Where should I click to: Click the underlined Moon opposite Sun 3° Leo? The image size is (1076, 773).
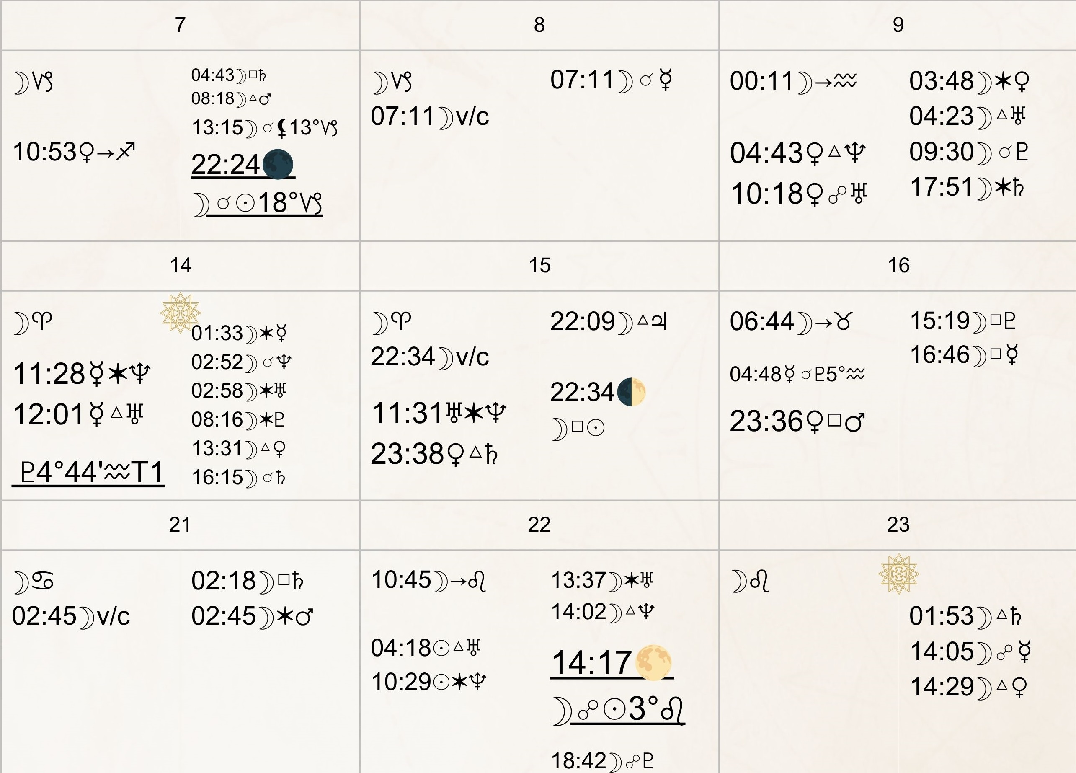point(618,710)
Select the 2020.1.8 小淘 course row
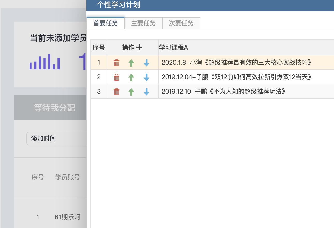This screenshot has width=334, height=228. coord(236,63)
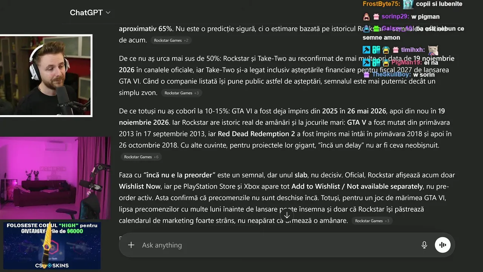483x272 pixels.
Task: Click the CS Skins giveaway banner
Action: tap(52, 245)

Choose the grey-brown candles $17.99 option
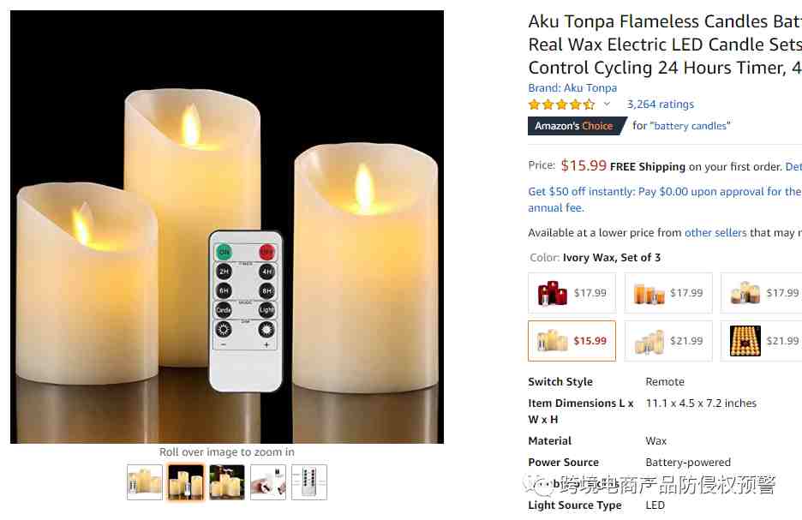point(762,293)
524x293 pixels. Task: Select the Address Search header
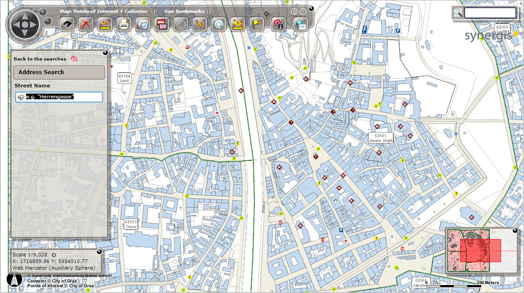(59, 72)
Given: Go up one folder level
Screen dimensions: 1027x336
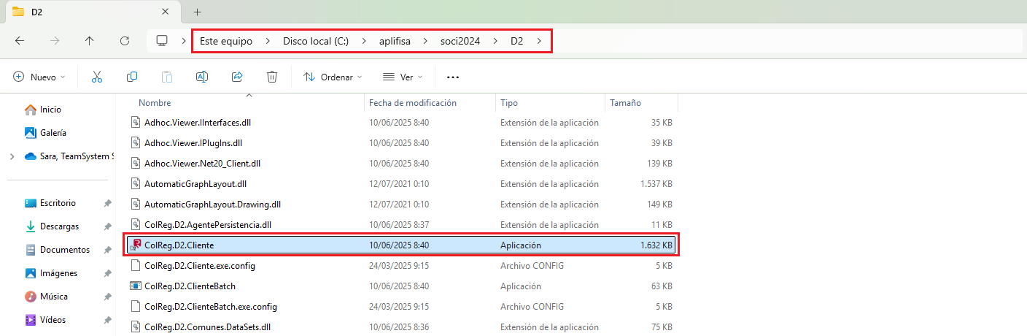Looking at the screenshot, I should tap(90, 41).
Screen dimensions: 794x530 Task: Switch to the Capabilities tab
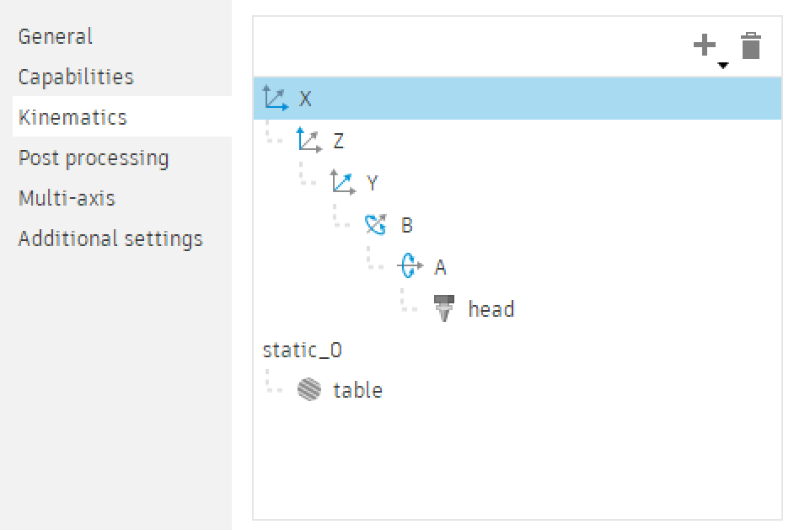coord(76,78)
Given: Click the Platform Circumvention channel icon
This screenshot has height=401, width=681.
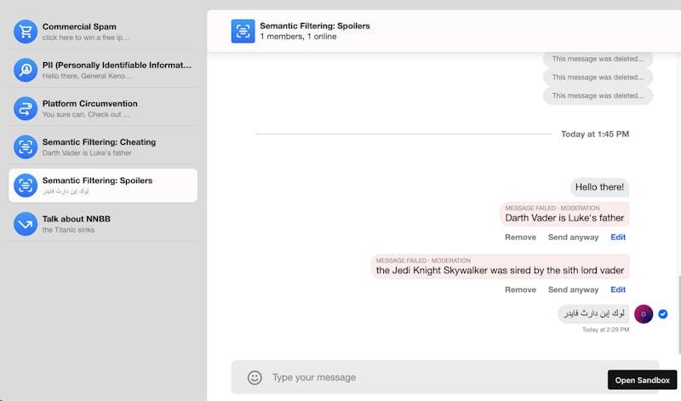Looking at the screenshot, I should (x=26, y=108).
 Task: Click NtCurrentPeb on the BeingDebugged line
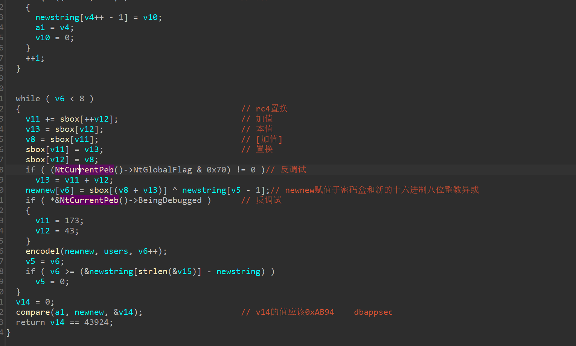[x=89, y=200]
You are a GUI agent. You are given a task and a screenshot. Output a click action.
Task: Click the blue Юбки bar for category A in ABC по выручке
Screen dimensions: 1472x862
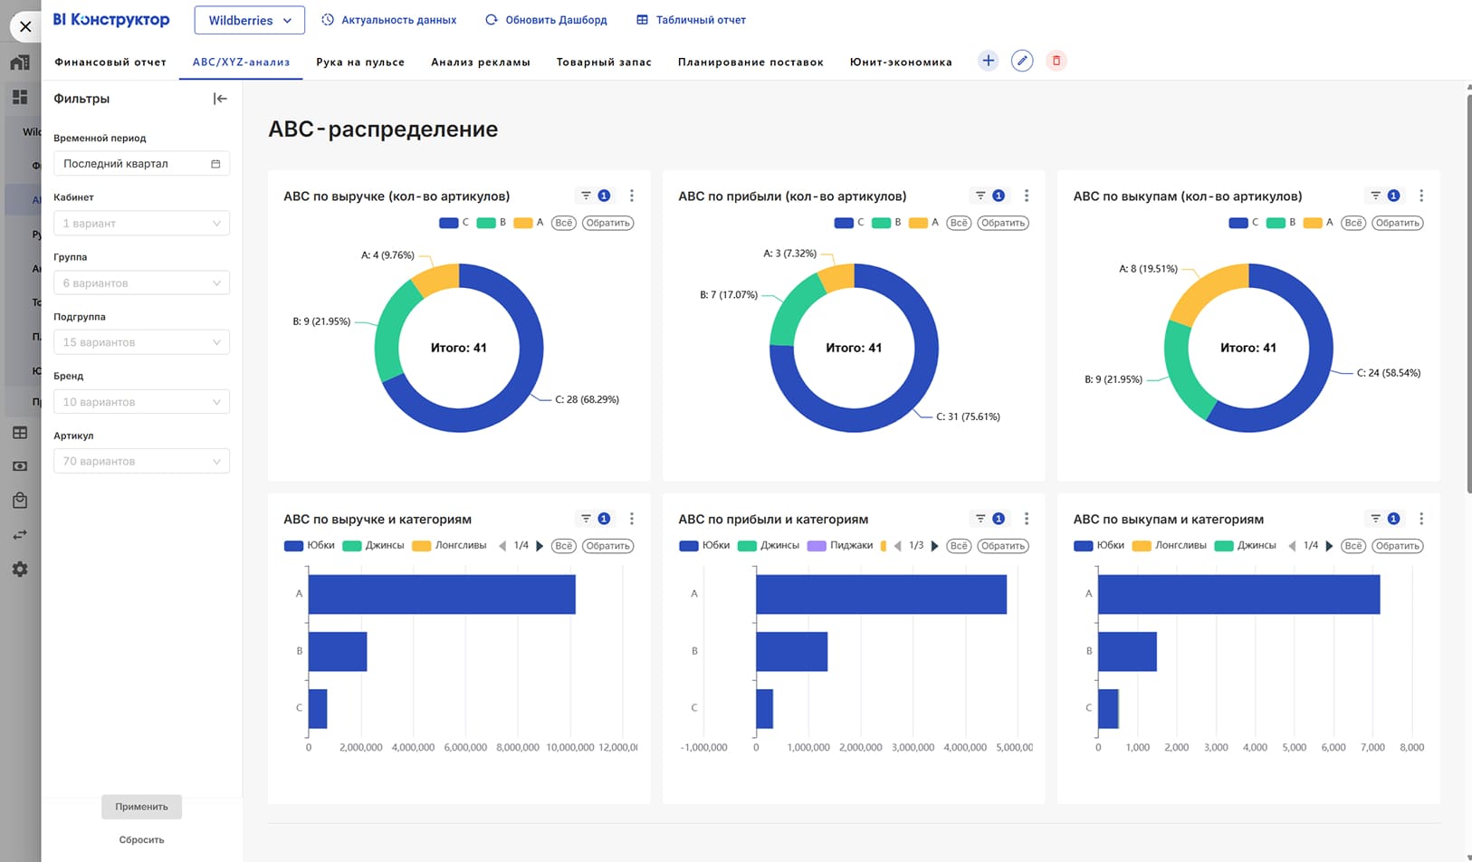[x=442, y=594]
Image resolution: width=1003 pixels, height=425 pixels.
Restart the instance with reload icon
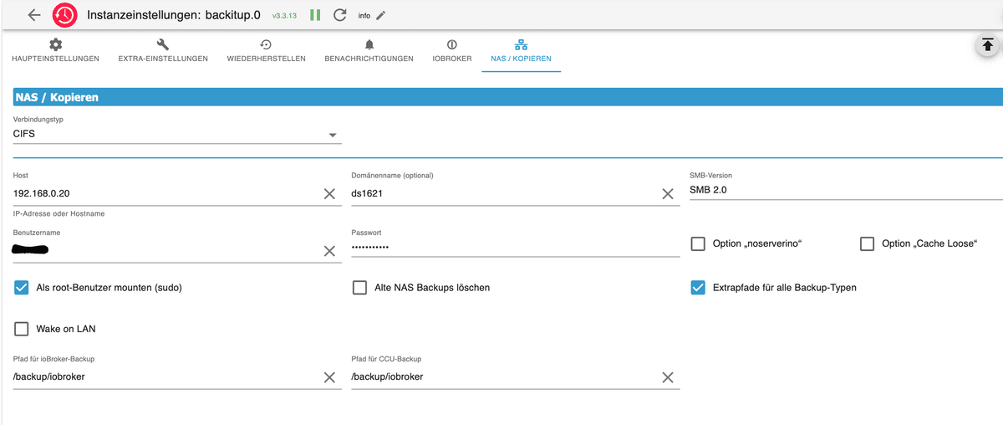coord(339,15)
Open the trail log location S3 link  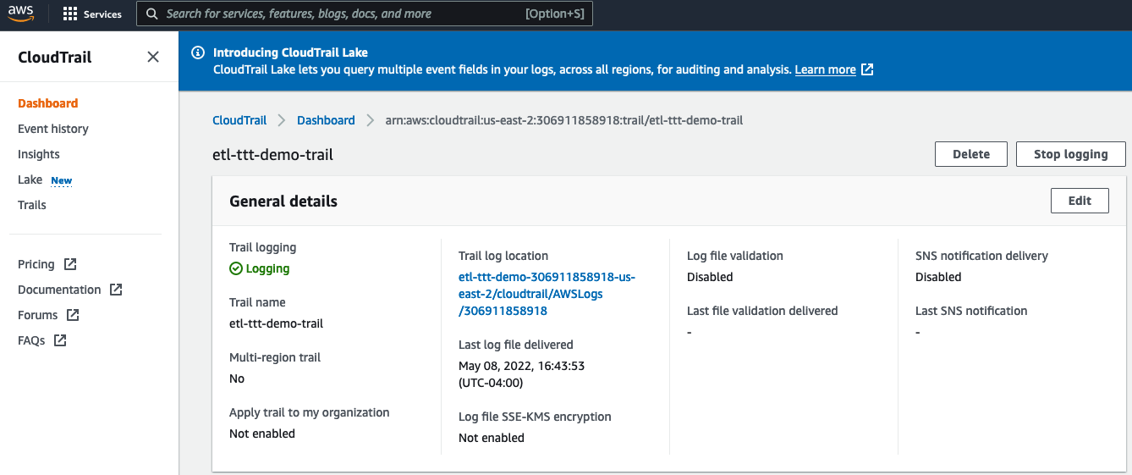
----------
_Work instruction:_ The answer must be an exact transcription of the lines from the one containing "Task: Click NtCurrentPeb" through the last line of the records above, both included, with no pictures.

_Answer to this problem:_
 Task: Click NtCurrentPeb on the BeingDebugged line
[x=89, y=200]
You are a GUI agent. You are given a task and a screenshot. Output a click action.
Task: Click the blue Юбки bar for category A in ABC по выручке
Screen dimensions: 1472x862
[x=442, y=594]
Image resolution: width=1003 pixels, height=425 pixels.
Restart the instance with reload icon
coord(339,15)
Open the trail log location S3 link  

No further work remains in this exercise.